- TASK GOAL:
Continue the blog post about Paul Ryan's Republican convention speech, picking up right after its last sentence.

- SOURCE EXTRACT:
○ ○ ○ ○ ○

Wednesday, August 29, 2012

Republican Convention Day Two: Paul Ryan rambles, lies

The nation got its first real look at Paul Ryan, Mitt Romney's No. 2, who is apparently supposed to win the young over because of their dissatisfaction with Obama.  Ryan started with a self-deprecating "Hello everybody," indicating that he is every bit the demagogue with the fake bonhomie of  a Clinton or a Bush.
Indeed, when Ryan started speaking, one was reminded of that fast talking insincere kid who ran for student council in junior high school and would say anything to anyone.

Ryan proved that he understands what focus groups tell him about America's pain: 23 million underemployed, 1 in 6 in poverty, millions needing food aid, and half of all recent college grads unemployed.  He took Obama to task for not doing more about this, even though Republicans and Democratic conservatives in 2009 refused to consider another stimulus and the Republicans since 2009 have refused to do anything Obama wanted, with a record over 300 filibusters.  In short, Ryan knows America's pain because he had a big hand in creating it.

Scourged for his Medicare privatization plan, he slammed the president's health care plan for cutting $716 billion from Medicare. In truth, Obama did not touch Medicare but rescinded the special incentives given to private insurance companies to offer Medicare Advantage plans in competition with the government.  Core Medicare would still remain and would not be cut. Romney, however, has capped Medicare and Medicaid reimbursements, and to meet their fiscal goals, Romney and Ryan would have to deeply cut Medicare benefits, presumably through some voucher privatization scheme such as Ryan proposed.  For the purposes of the convention and rallying the faithful (who snickered during this segment), it was enough that Ryan proved he could lie without blinking.  He even repeated his charge that Obama promised to keep Janesville, Wisconsin's GM plant open even though the press revealed that it had closed during Bush's term.  Ryan had no problem repeating his false insinuation that Obama was to blame.

○ ○ ○ ○ ○

- GIVEN INFORMATION:
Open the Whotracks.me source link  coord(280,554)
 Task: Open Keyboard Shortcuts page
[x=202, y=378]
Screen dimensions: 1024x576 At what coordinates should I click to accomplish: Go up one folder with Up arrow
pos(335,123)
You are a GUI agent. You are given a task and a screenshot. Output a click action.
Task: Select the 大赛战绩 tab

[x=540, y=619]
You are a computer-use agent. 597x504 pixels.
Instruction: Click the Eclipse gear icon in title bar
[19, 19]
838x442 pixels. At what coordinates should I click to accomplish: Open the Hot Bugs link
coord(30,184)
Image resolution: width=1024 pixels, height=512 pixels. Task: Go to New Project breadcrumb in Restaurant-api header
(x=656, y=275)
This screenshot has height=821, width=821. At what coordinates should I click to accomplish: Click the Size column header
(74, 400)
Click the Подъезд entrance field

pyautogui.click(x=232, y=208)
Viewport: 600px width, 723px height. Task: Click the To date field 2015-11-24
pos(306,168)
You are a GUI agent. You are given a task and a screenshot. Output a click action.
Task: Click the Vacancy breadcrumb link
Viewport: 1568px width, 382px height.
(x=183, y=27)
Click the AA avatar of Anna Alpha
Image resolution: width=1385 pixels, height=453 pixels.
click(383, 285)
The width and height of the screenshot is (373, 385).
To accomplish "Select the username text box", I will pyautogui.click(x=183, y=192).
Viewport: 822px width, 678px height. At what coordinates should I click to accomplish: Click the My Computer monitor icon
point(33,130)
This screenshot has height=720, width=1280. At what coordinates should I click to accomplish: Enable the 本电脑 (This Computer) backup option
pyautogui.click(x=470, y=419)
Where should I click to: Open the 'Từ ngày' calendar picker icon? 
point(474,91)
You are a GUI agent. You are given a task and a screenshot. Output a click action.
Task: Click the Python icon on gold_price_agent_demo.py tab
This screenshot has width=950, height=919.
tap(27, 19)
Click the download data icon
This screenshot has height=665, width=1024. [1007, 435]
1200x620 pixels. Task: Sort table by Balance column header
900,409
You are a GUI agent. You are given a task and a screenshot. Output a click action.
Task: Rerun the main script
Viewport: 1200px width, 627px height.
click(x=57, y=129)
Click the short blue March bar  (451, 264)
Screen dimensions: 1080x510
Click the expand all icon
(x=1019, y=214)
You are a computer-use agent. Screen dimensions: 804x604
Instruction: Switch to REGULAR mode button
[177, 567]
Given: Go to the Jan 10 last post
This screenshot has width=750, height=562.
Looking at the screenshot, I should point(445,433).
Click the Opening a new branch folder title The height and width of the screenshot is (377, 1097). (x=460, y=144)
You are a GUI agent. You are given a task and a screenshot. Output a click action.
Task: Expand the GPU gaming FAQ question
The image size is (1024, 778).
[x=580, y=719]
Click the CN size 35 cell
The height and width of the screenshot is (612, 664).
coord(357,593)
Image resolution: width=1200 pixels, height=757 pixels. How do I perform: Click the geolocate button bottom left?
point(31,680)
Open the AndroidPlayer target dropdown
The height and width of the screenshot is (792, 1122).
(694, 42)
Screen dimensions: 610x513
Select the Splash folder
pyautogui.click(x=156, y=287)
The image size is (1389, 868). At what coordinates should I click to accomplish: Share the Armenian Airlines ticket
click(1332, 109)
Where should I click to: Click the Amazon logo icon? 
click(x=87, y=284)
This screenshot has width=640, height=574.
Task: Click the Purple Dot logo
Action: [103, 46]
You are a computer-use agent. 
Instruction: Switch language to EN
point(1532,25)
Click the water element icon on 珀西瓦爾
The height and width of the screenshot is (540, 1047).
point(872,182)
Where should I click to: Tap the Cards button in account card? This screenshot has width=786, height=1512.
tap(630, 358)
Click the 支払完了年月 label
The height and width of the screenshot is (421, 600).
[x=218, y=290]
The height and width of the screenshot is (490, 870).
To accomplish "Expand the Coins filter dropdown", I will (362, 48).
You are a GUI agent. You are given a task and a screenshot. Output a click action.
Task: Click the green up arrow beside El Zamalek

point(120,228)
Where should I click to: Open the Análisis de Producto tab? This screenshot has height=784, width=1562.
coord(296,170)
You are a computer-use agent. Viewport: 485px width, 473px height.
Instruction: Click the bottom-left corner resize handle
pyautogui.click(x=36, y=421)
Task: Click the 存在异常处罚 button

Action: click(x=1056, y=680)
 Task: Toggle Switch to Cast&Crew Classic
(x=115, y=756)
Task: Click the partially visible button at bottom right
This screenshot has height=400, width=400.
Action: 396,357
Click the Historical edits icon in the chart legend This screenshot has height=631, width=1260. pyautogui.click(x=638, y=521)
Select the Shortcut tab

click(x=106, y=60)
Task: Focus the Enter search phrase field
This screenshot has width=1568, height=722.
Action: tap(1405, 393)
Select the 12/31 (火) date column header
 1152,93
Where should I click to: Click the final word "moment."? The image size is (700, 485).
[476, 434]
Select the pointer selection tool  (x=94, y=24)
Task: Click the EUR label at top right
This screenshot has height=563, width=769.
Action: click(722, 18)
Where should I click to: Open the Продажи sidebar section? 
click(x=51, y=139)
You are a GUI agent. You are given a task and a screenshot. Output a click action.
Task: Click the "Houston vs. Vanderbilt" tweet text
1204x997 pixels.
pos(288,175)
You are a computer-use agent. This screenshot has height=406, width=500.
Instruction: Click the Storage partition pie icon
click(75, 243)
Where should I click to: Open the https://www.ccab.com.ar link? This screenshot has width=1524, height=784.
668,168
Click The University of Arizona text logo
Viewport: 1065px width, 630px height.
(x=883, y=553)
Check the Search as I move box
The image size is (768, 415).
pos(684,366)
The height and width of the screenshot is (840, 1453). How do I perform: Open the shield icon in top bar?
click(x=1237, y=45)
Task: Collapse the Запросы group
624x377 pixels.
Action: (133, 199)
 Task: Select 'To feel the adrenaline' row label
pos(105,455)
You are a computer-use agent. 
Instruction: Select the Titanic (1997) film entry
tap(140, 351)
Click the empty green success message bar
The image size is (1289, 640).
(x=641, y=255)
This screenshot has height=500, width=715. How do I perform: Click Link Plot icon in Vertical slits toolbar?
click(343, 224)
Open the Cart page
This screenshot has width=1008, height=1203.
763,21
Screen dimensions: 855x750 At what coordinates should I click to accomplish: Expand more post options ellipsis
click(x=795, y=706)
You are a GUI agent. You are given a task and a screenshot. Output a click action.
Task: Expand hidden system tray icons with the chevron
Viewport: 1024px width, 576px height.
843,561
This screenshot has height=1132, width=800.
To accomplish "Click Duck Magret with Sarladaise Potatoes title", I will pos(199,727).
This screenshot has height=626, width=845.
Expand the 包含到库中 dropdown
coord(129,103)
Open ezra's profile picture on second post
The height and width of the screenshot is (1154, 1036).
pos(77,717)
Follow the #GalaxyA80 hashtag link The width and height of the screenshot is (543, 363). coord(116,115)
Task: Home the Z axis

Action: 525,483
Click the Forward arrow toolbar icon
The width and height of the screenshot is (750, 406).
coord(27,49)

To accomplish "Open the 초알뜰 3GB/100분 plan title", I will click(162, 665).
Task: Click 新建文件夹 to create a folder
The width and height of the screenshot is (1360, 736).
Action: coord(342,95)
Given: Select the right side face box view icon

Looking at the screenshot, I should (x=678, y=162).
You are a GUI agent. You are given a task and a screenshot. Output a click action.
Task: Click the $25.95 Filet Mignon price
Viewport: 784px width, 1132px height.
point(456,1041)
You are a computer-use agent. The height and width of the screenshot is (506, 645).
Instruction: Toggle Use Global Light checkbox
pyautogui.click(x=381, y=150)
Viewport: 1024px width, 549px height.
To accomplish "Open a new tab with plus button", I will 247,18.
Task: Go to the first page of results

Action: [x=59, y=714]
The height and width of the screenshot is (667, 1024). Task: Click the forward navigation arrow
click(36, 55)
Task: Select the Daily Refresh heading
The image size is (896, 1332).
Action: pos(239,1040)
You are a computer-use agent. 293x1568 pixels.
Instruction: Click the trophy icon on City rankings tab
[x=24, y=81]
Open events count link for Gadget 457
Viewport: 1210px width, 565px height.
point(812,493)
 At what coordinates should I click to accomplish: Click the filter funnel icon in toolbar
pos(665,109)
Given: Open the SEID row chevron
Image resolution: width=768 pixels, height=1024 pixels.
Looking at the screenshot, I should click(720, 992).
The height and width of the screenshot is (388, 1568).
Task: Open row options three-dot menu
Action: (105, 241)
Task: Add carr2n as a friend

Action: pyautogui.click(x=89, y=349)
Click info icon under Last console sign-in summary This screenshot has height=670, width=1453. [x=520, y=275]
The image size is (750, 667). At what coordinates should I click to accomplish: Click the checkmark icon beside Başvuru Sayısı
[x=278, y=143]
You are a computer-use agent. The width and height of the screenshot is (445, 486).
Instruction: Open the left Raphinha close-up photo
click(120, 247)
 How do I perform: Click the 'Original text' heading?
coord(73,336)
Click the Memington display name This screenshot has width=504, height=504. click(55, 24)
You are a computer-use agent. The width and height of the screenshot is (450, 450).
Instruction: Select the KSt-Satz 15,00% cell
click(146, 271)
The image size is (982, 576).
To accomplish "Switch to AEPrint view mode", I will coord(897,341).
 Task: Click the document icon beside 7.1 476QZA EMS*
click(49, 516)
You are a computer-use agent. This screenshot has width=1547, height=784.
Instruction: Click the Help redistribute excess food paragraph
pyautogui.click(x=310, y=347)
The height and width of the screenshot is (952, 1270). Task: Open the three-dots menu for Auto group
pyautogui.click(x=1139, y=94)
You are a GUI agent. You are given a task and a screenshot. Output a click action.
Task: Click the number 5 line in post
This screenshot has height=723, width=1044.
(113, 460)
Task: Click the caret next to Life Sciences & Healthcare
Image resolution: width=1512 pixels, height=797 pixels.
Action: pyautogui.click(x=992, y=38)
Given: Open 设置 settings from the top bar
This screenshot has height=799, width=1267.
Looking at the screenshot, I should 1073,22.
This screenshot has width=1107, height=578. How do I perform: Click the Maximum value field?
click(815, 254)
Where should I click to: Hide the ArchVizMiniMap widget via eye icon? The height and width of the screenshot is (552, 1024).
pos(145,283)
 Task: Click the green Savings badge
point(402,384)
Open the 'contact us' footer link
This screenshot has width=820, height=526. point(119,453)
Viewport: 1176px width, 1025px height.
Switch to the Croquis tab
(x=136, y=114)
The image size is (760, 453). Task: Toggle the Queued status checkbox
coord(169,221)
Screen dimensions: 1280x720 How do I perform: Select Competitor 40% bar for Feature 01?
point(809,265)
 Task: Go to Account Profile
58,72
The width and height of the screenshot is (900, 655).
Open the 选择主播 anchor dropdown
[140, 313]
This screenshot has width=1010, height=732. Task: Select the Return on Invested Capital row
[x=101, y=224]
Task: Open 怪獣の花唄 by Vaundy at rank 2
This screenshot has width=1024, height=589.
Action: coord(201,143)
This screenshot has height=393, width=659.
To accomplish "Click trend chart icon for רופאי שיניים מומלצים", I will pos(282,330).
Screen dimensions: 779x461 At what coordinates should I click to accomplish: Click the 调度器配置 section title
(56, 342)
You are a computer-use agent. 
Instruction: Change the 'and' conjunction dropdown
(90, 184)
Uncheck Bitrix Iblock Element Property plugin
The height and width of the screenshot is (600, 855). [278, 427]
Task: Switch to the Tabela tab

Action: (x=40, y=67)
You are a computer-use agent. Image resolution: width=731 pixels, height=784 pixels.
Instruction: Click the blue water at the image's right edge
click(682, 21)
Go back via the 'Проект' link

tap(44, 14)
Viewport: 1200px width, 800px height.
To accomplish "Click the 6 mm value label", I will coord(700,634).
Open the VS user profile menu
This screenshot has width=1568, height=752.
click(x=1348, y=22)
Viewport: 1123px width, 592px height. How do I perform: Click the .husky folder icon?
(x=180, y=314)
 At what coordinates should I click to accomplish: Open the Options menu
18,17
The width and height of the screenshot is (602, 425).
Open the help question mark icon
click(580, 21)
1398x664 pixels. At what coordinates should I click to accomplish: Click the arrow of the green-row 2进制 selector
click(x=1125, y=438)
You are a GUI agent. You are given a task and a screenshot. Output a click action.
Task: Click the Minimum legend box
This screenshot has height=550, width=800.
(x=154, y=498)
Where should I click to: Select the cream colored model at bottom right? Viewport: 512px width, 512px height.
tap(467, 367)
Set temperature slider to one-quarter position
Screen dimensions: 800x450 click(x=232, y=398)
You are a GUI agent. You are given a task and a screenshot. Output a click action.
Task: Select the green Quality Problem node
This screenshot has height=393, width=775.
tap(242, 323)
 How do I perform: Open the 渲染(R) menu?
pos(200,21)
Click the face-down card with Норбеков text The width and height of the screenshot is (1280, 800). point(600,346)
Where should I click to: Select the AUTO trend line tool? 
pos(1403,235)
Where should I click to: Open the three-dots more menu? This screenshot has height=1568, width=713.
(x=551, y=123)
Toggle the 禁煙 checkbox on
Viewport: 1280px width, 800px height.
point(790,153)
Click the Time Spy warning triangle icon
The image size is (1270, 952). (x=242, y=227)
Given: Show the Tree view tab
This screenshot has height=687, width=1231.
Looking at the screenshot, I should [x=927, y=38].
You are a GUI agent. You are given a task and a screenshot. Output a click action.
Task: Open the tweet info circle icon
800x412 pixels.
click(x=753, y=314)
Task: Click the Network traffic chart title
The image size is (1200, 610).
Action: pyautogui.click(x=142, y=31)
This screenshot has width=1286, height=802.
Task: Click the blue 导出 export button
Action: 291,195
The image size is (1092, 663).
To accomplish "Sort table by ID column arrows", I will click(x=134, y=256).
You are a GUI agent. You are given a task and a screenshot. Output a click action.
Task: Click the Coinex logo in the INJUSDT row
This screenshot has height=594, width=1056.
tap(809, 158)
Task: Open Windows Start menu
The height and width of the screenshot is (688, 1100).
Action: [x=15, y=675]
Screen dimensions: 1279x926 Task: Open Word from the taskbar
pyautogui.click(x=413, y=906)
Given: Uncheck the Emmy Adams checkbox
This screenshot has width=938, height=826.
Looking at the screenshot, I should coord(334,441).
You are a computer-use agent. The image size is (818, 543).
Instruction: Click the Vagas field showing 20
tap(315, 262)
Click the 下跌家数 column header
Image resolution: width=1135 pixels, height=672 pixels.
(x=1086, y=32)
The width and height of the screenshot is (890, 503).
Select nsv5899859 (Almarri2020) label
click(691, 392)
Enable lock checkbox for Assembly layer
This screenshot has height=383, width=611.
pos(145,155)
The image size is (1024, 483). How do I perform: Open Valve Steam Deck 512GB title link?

○ ○ ○ ○ ○

- WRITTEN REPLY:
He was especially good in decrying the deficit, caused by the failure of Obama to get his promised and popular increased tax on the rich, a move blocked at every turn by the Republicans.  Ryan has already proved with his budget this year that he wants to add $4 trillion additional to the deficit and cares nothing at all about paying down debt.  

The rest of Ryan's interminable rambling involved trying to pluck at the emotions while lying about his plans. He even said, it is the duty of America for "the strong to protect the weak," implying an entitlement philosophy his Ayn Rand philosophy certainly rejects.  He also talked about college grads laying on their childhood beds staring up at fading Obama posters, although his smirking did not really seem sympathetic.

Romney got the best speaker the Republicans had today for his vp, a smarmy and obvious liar with undoubtedly more charm than Mitt himself.  But he did not get a game changer.